**Page text**

12.5. Application Output Lost with Abnormal Termination
There many be many reasons for application output to be lost when an application abnormally terminates. The Open MPI Team strongly encourages the use of tools (such as debuggers) whenever possible.
One of the reasons, however, may come from inside Open MPI itself. If your application fails due to memory corruption, Open MPI may subsequently fail to output an error message before terminating. Open MPI attempts to aggregate error messages from multiple processes in an attempt to show unique error messages only once (vs. once for each MPI process — which can be unwieldy, especially when running large MPI jobs).

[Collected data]
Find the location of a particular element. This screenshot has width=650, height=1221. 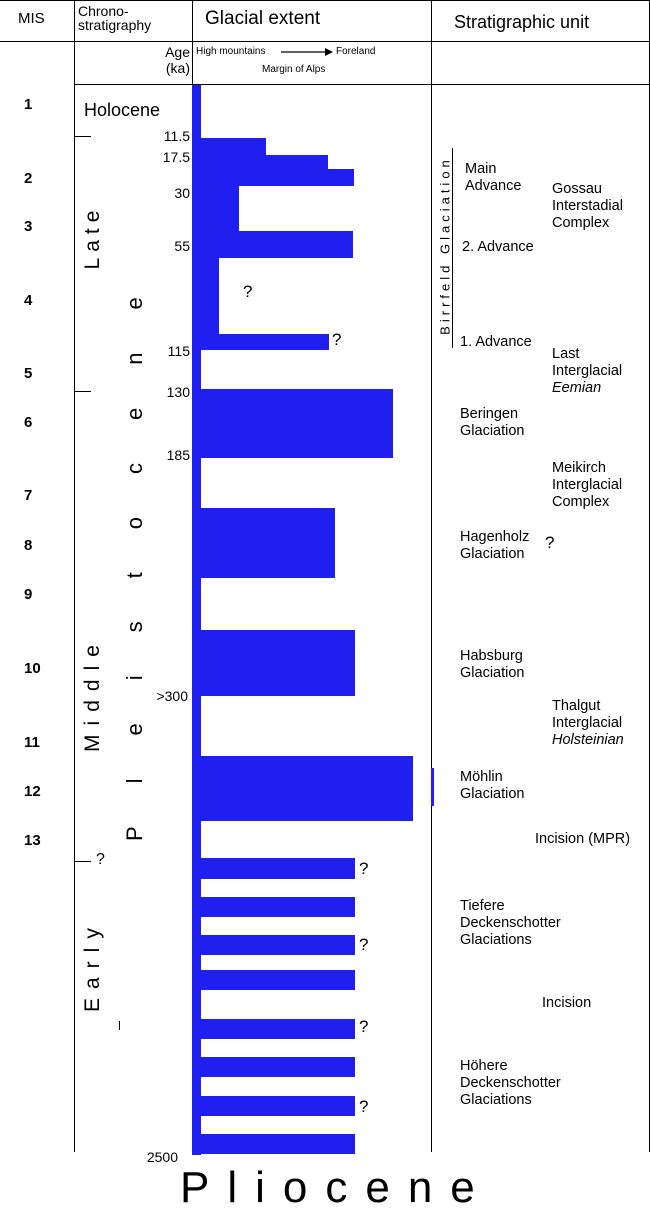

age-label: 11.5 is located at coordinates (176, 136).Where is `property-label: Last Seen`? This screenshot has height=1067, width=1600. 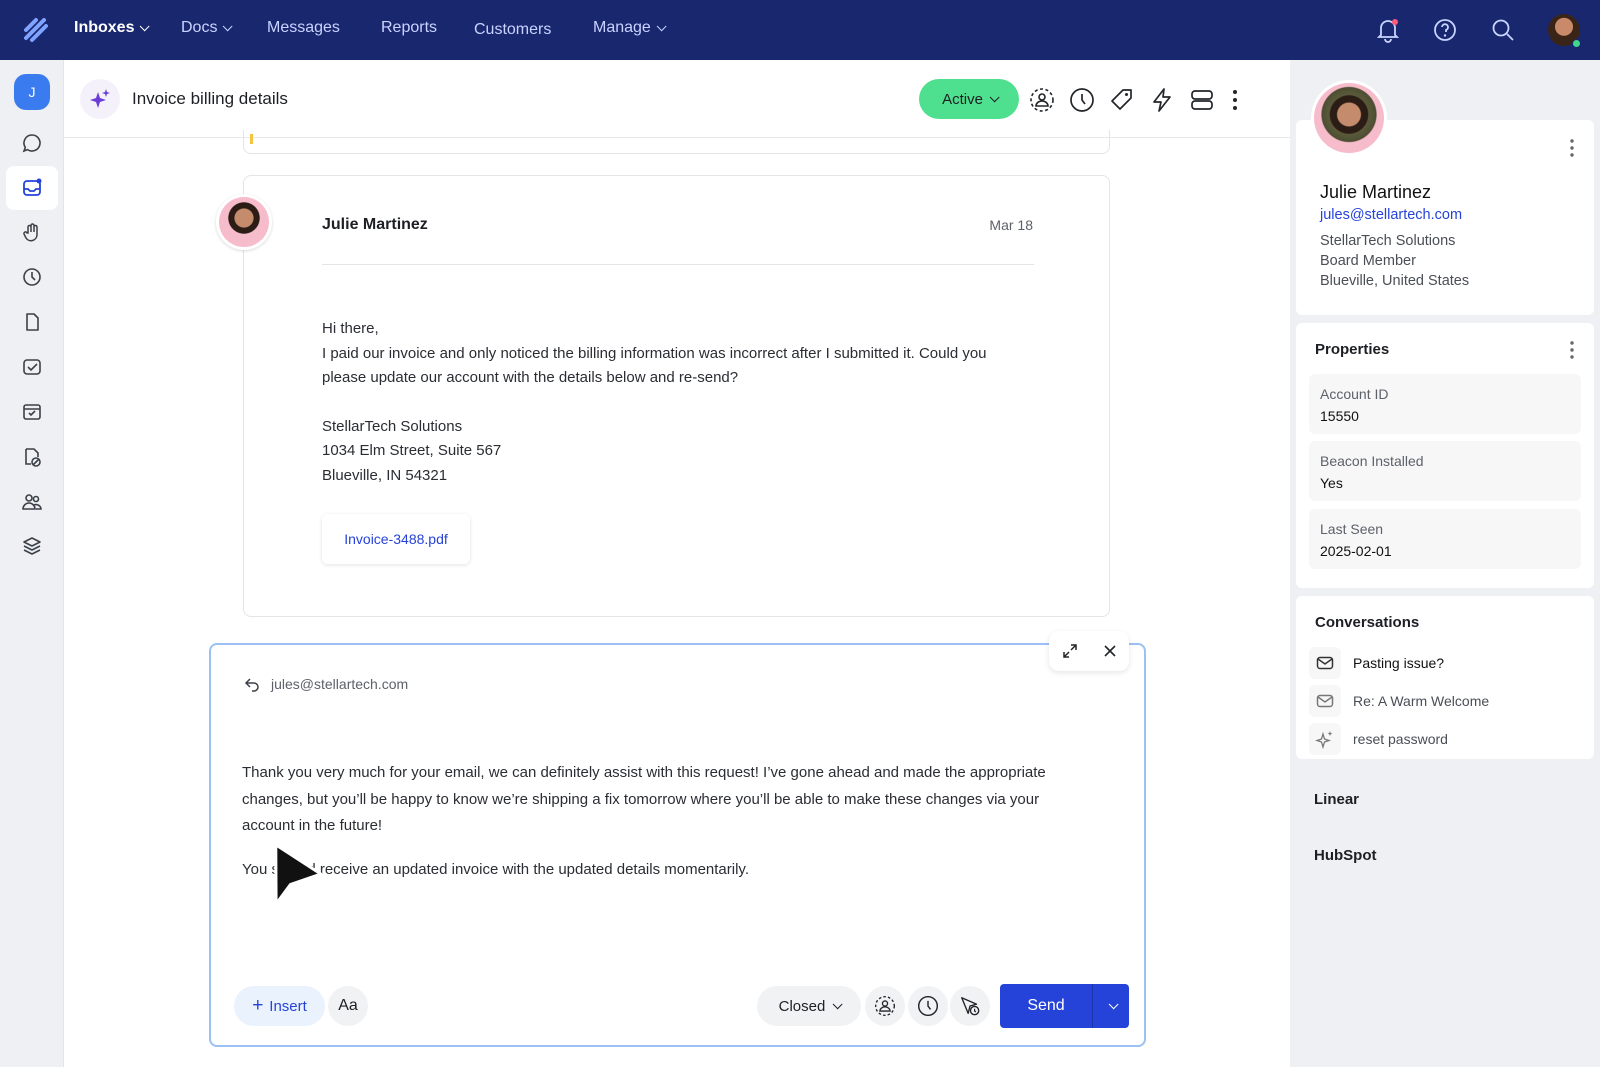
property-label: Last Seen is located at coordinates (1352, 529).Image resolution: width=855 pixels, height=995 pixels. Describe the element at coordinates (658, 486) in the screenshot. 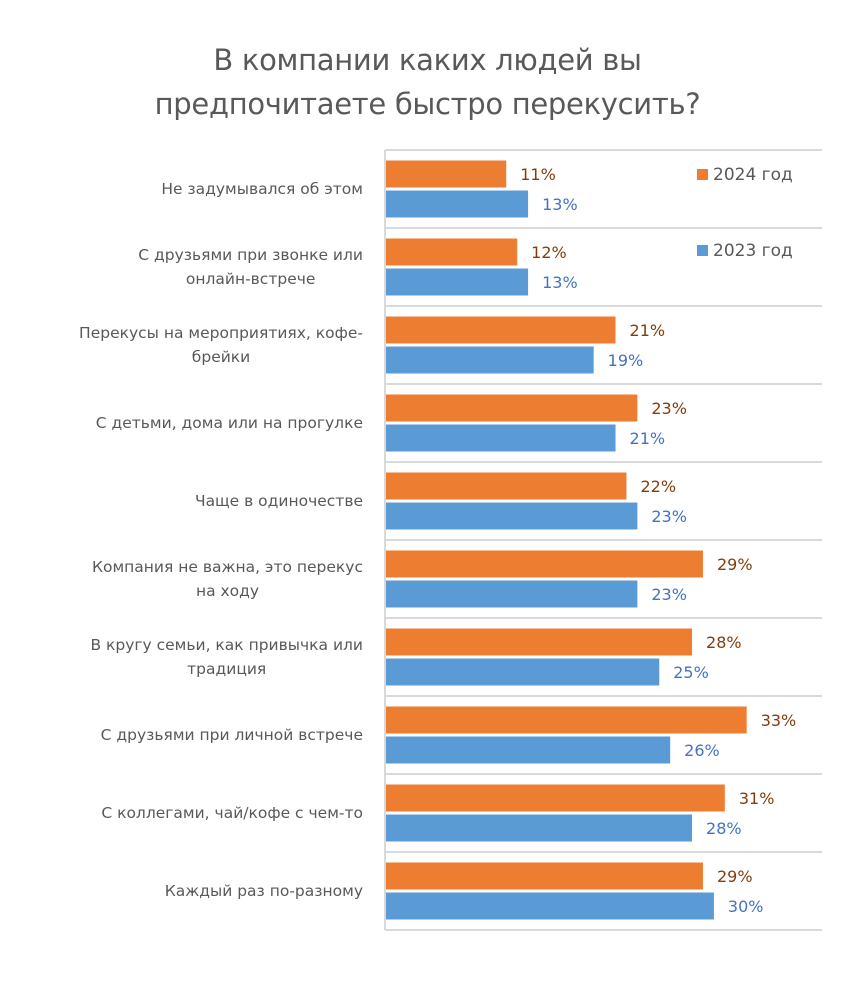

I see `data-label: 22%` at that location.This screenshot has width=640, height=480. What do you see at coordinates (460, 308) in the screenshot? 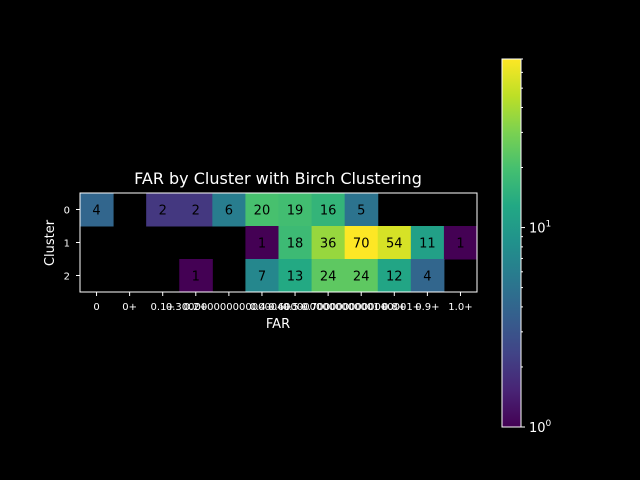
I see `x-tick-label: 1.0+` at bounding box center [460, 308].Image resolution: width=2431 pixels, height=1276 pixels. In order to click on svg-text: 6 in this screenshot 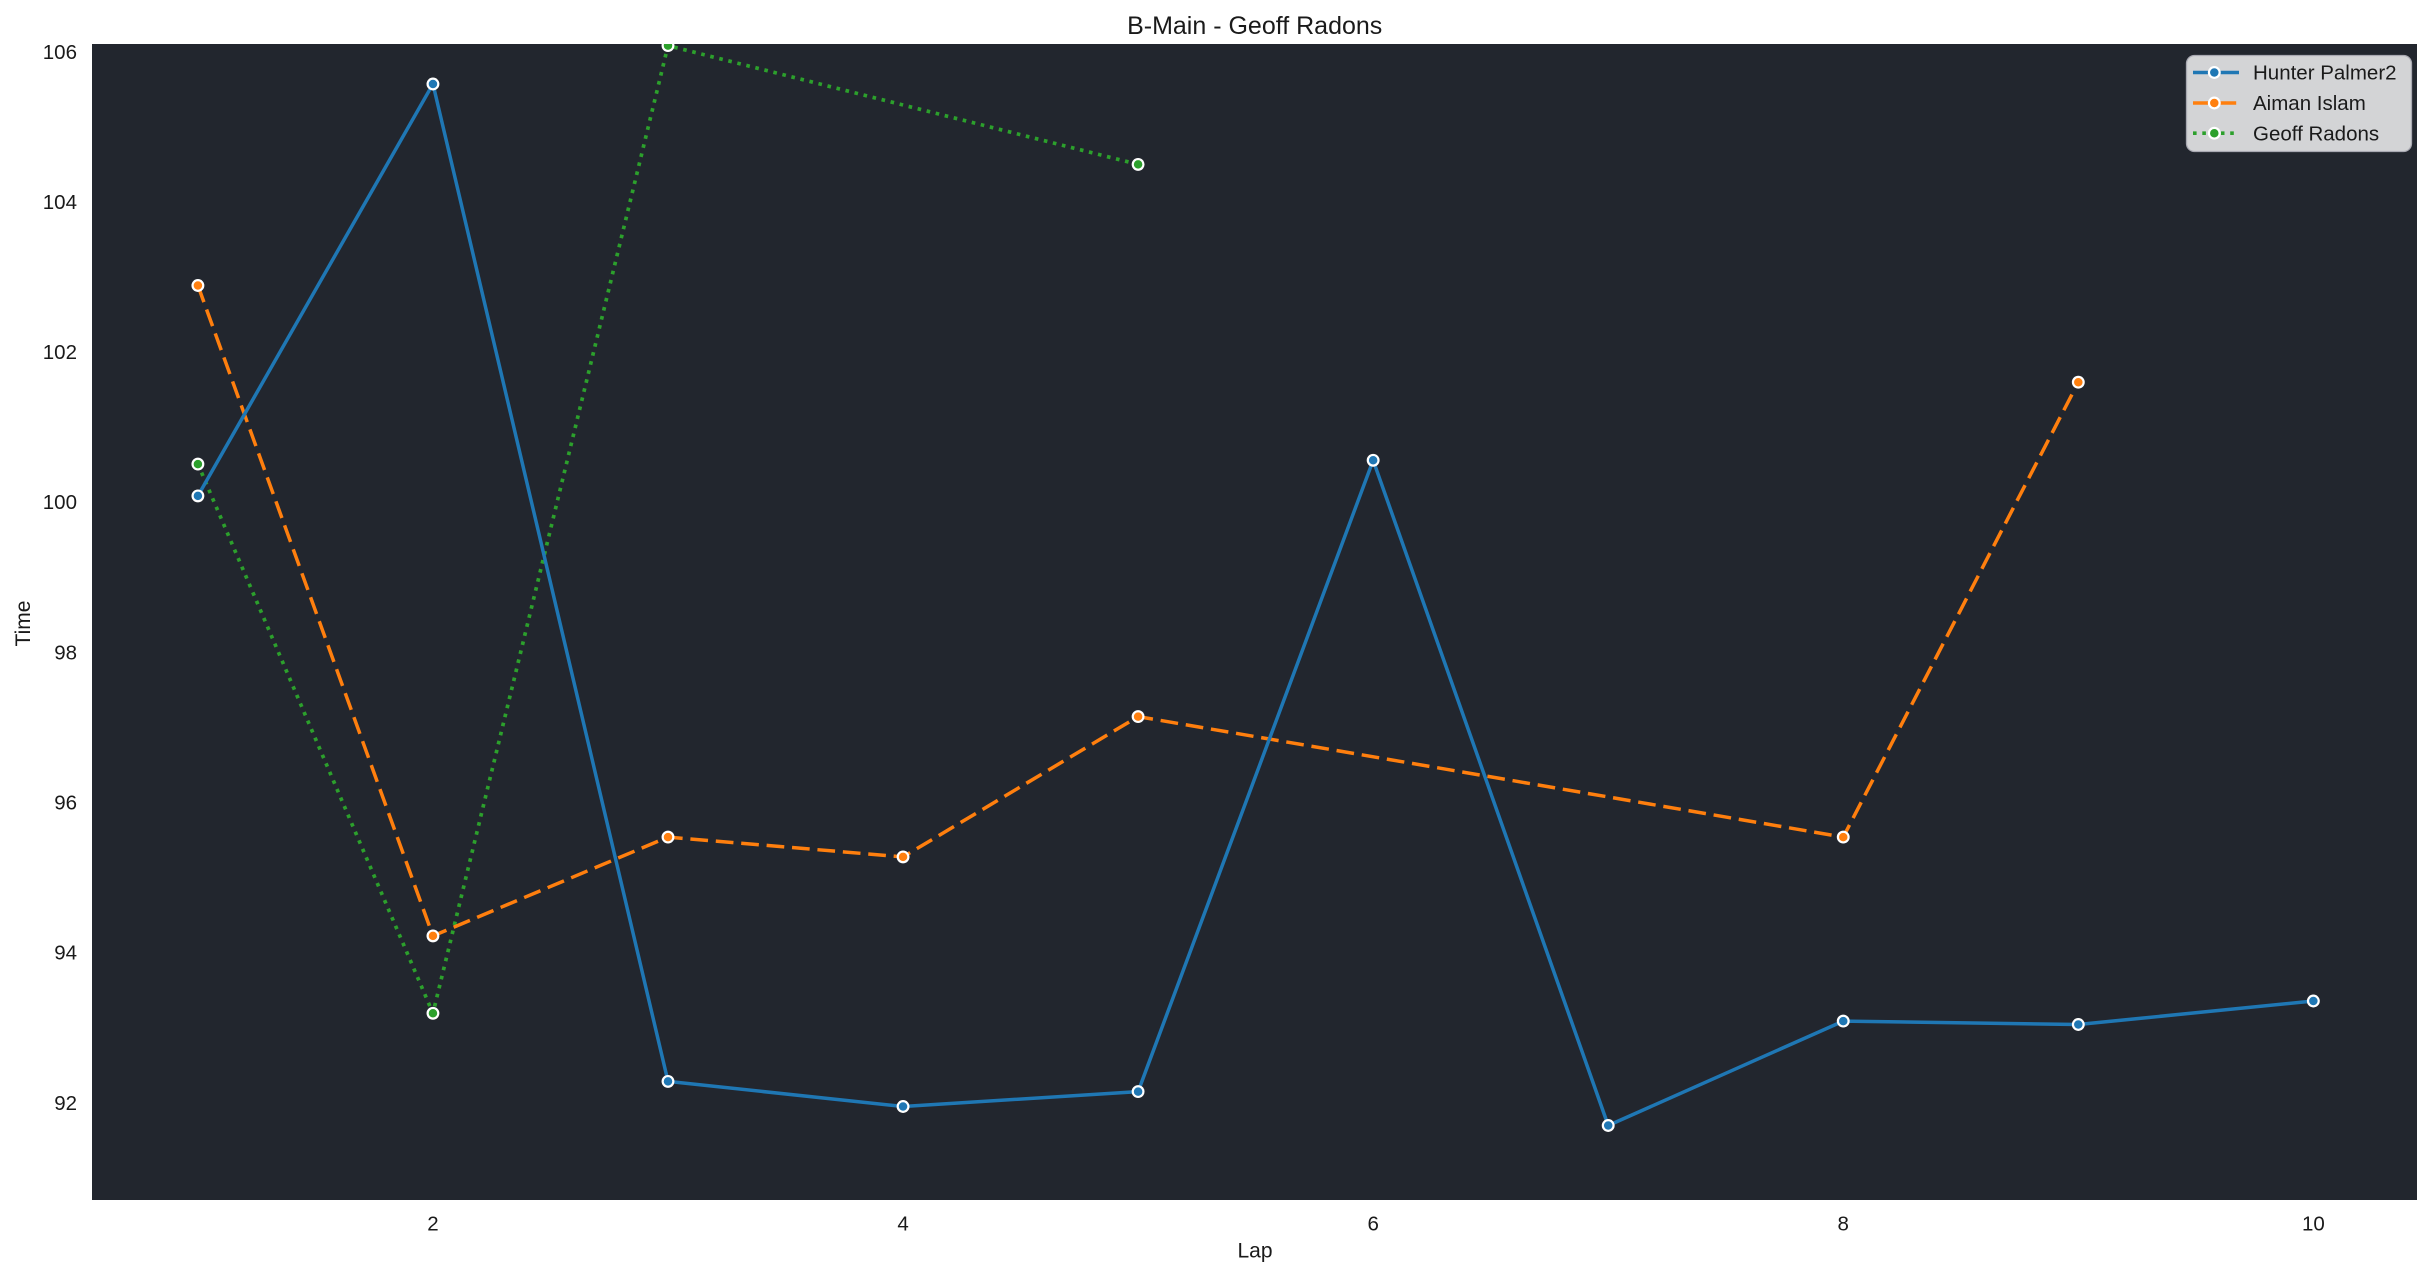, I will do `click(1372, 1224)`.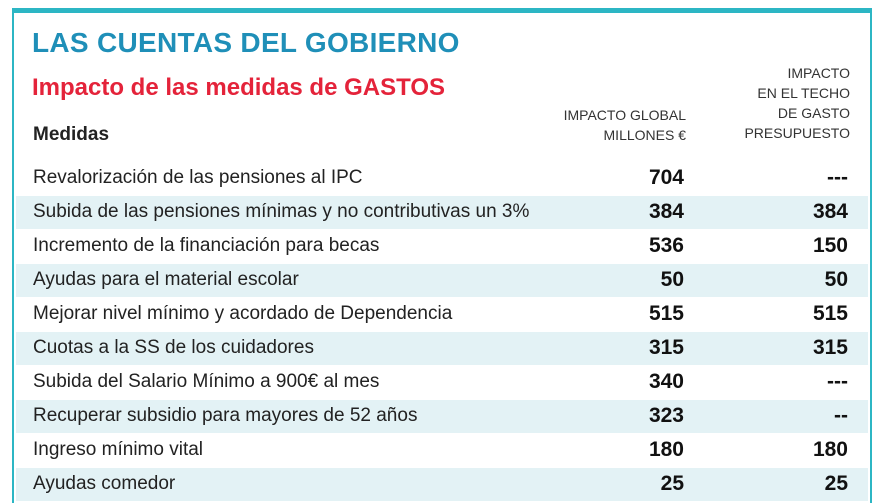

**Work to complete**
1. Answer these questions using the section on lost application output:
(a) What does the Open MPI Team strongly encourage using whenever possible?
(b) When an application fails due to memory corruption, what may Open MPI fail to do before terminating?
(c) What is Open MPI trying to achieve by aggregating error messages from multiple processes?
2. Proceed with the section on lost application output, picking up right after its last sentence.

**Answers per task**
1.
(a) Tools, such as debuggers.
(b) Output an error message.
(c) To show unique error messages only once, instead of once for each MPI process.

2.
However, this aggregation process requires allocating memory in the MPI process when it displays the error message. If the process’s memory is already corrupted, Open MPI’s attempt to allocate memory may fail and the process will simply terminate, possibly silently. When Open MPI does not attempt to aggregate error messages, most of its setup work is done when the MPI library is initiaized and no memory is allocated during the “print the error” routine. It therefore almost always successfully outputs error messages in real time — but at the expense that you’ll potentially see the same error message for each MPI process that encountered the error.
Hence, the error message aggregation is usually a good thing, but
sometimes it can mask a real error. You can disable Open MPI’s error
message aggregation with the opal_base_help_aggregate
MCA
parameter. For example:
shell$ mpirun --mca opal_base_help_aggregate 0 ...